In fact, when she has spoken it has been to parrot her former husband: we need more nuclear power, we need more banks, we need to nationalise land without compensation.
She will be surrounded by Zuma’s people – the same crew that has bankrupted South African Airways, bankrupted Eskom, bankrupted the Central Energy Fund and stuck the South African Revenue Service with a R50-billion tax shortfall. That’ll be closer to R600-billion by the end of the financial year.
Her election campaign has been run by Bathabile Dlamini, arguably the most incompetent minister in Zuma’s Cabinet.
Dlamini-Zuma has nothing to offer poor, working-class and middle-class South Africans but more of the same. A win for her would be devastating to our future, and yet she is achingly close to victory.

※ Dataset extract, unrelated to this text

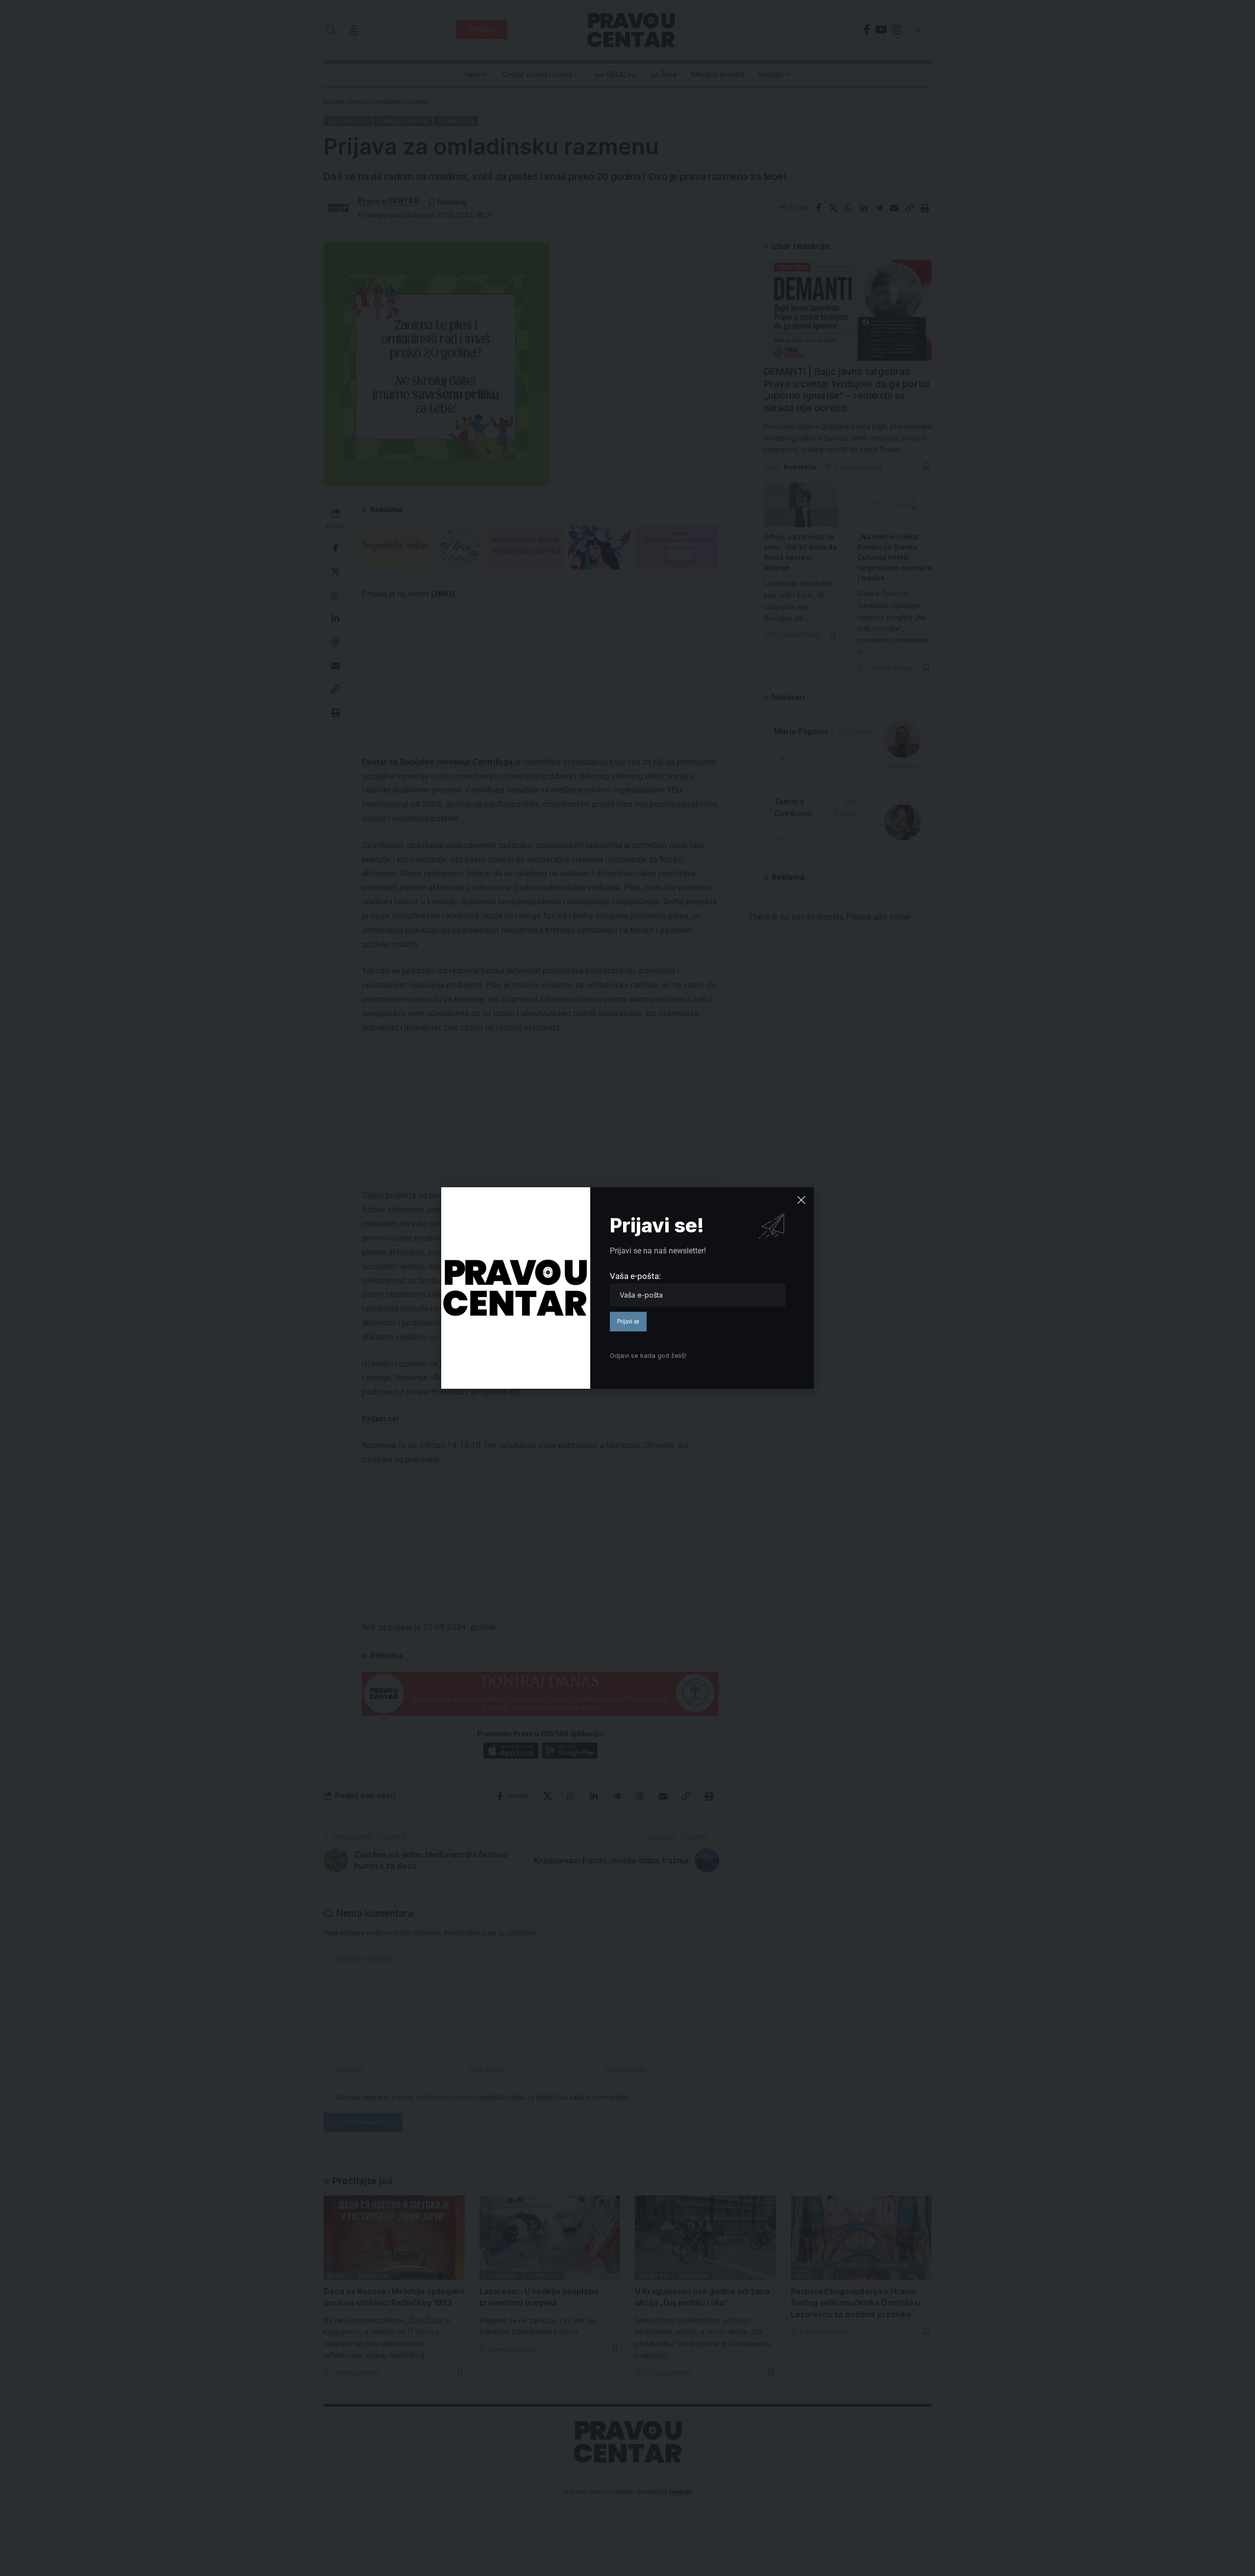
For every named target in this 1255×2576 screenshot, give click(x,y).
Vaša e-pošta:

The media’s role or influence in our political economy is easily (and always cynically) overstated, but I would hope that every serious publication in the country, digital or physical, finds the courage to come out before the ANC gathers at Nasrec in Johannesburg and delegates put up their hands for a candidate. It’s important for people to know what they stand for. The same would apply to the 2019 general election.
If it’s an endorsement of Dlamini-Zuma, so be it. We’re a complex, wonderful democracy. But with the governing party in mind in these past few days, only Ramaphosa has anything remotely resembling a plan to extract us from the mess.
He has already put some flesh on the bones of it, in Soweto a few weeks ago. Critics tried to run him down but they would, wouldn’t they?
To those delegates meeting at Nasrec, if you want South Africa still standing in five years’ time, vote for Ramaphosa.
If you’re only in this for yourself, and for tomorrow, go with the crooks.